From a furry perspective, however, I found the movie surprisingly relatable. Besides the generational gap between the character's viewpoint and my own, there's also national (Canada vs. USA), cultural, ethnic and racial (Chinese vs. white Midwesterner), gender (female vs. male), and even religious (Buddhist vs. Christian) differences between me and the protagonist, and yet the specifics of the story make the universality of the experiences described hit harder. It's a coming-of-age story.
The central conflict is between a mother and a daughter reacting to the changes brought on by the daughter's transformation. The fact that this transformation is literally into an animal is why I'm reviewing this for furries, but even for "oh, no, I've turned into an animal!" stories, this one feels like it's a furry story. It turns out transforming into a red panda is an ability that Mei's family has been giving up for generations now. At first, Mei is quite ready for this, but eventually, she learns she likes being the panda. She transforms on the sly, keeping it a secret from her parents, until it's no longer possible. She must make a choice as to whether she wants to be a good girl for her mother, or if she keeps being the panda. "Will I regret this?" she asks.
Oh, just every day of your life, little sister. But some things are worth regretting.
Well, enough about the psycho-drama, let's actually talk about Brave some more. Besides the obvious improvement of hiring a woman to tell a female story and then, you know, letting her actually tell it, one of my original complaints about Brave - and Pixar in general - is how sterile they feel. Pixar's animated movies just don't feel that animated to me. They don't feel like cartoons. And you can like that, a lot of people do, but, once again, Lightyear is right there, so it looks like you're getting that style this year anyway. But, as for Turning Red, well, does it feel like a cartoon?

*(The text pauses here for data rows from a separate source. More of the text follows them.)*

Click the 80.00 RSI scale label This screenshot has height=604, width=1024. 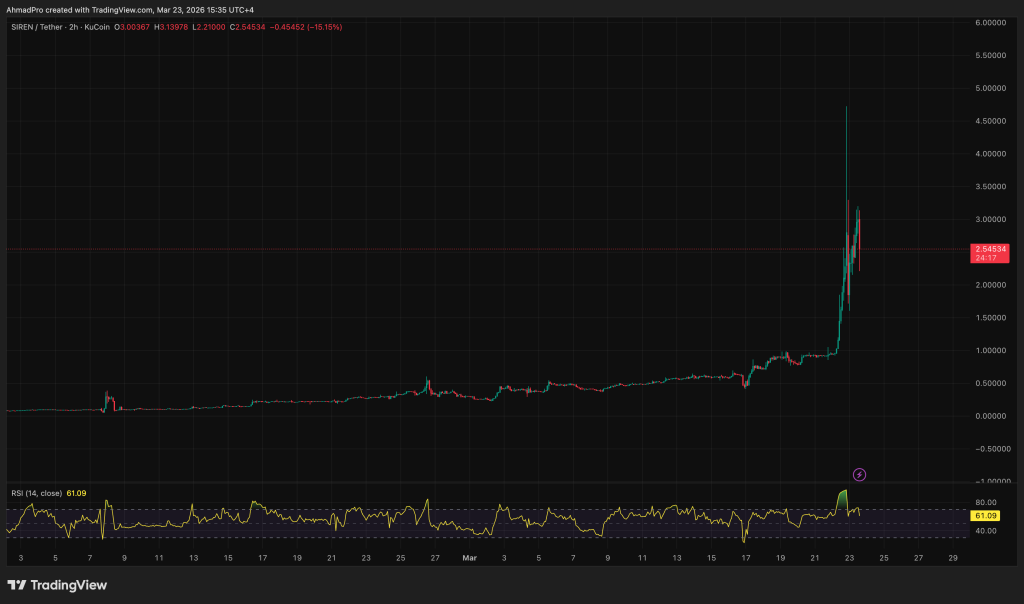(987, 503)
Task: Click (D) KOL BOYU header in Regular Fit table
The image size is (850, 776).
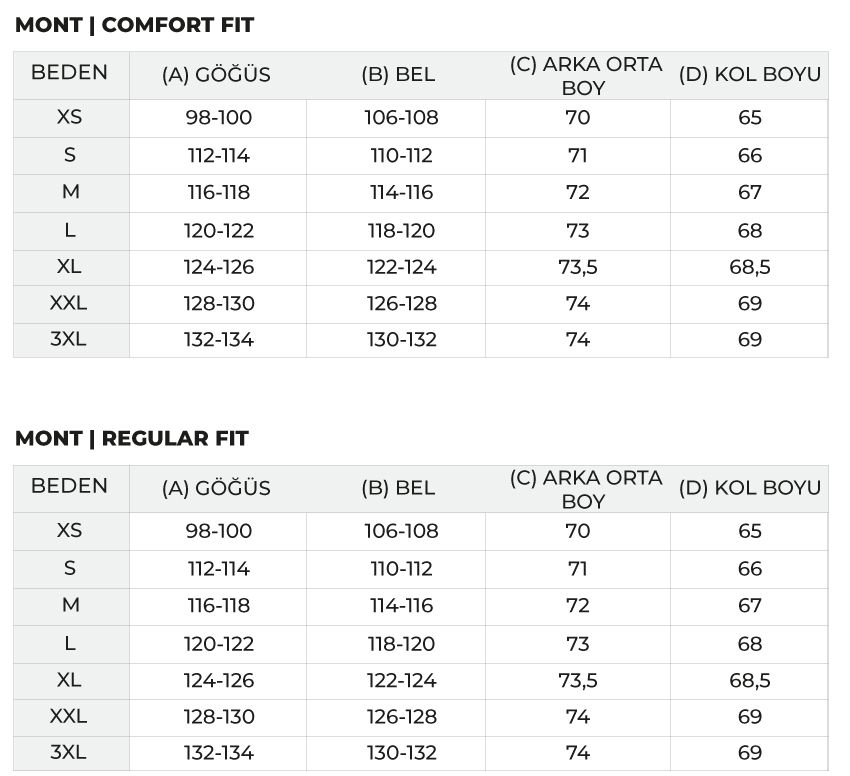Action: pos(750,488)
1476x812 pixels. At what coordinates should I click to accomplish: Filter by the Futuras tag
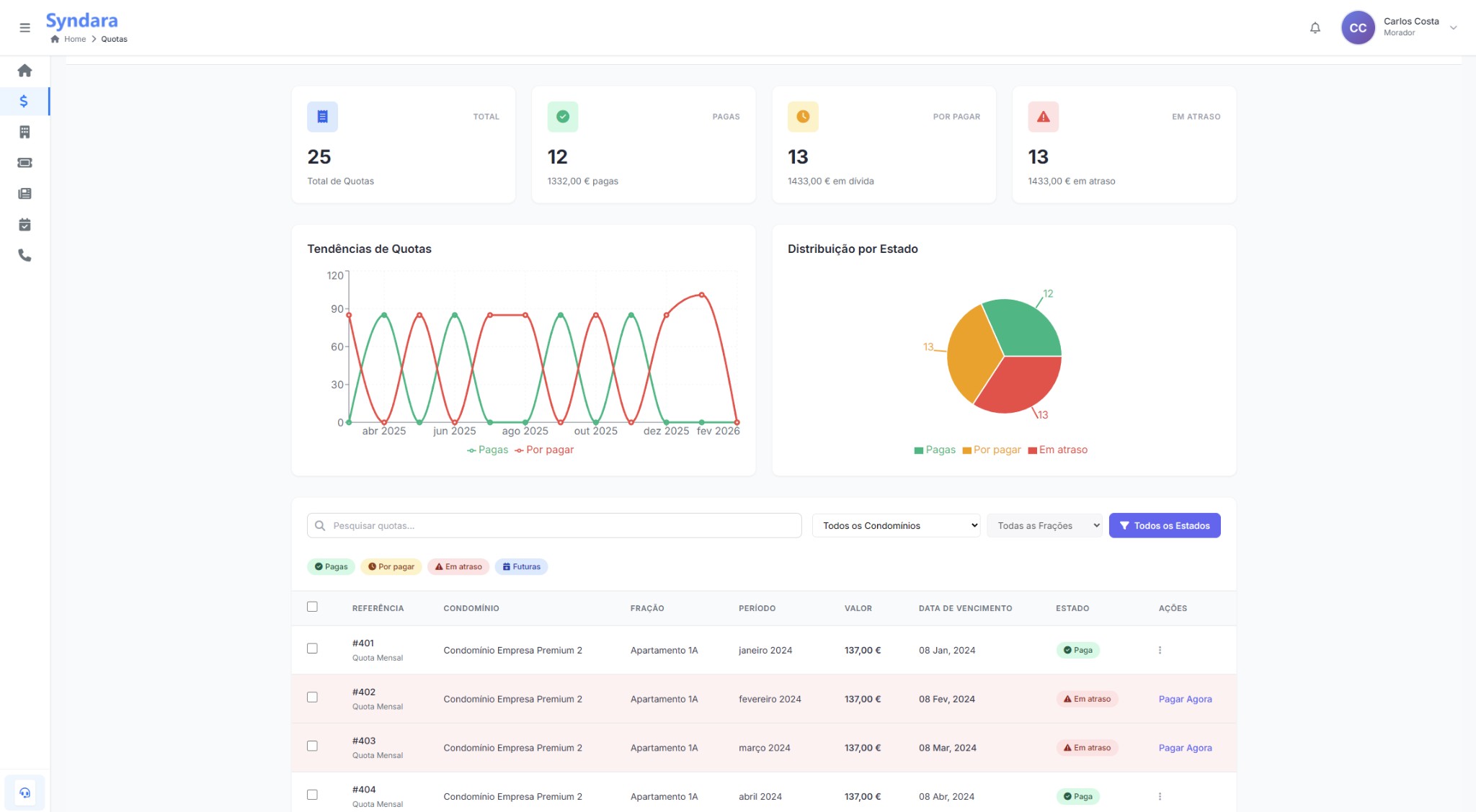click(521, 567)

At one point, our protagonist, in red panda form, begins twerking aggressively at her own mother. "Does this make you uncomfortable?" she asks. I mean, thanks for asking, but I doubt this would be even the first time I've seen the keywords "red panda" "twerking" and "mother" together thanks to e621. But, also, thanks for actually coming out to play for once.
Note: This movie is streaming only, but was originally meant for theatrical release [it instead has a limited engagement at El Capitan and Empire], and I'm actually kind of upset about that. Obviously, stay safe in the still not really finished Covid-19 pandemic, and if you don't feel comfortable going to theaters just yet, don't, but Disney has been releasing movies theatrically for over a year now, and it's only the post-Lassiter Pixar films that are consistently being sent to Disney+ like this, which feels a little bit iffy to me.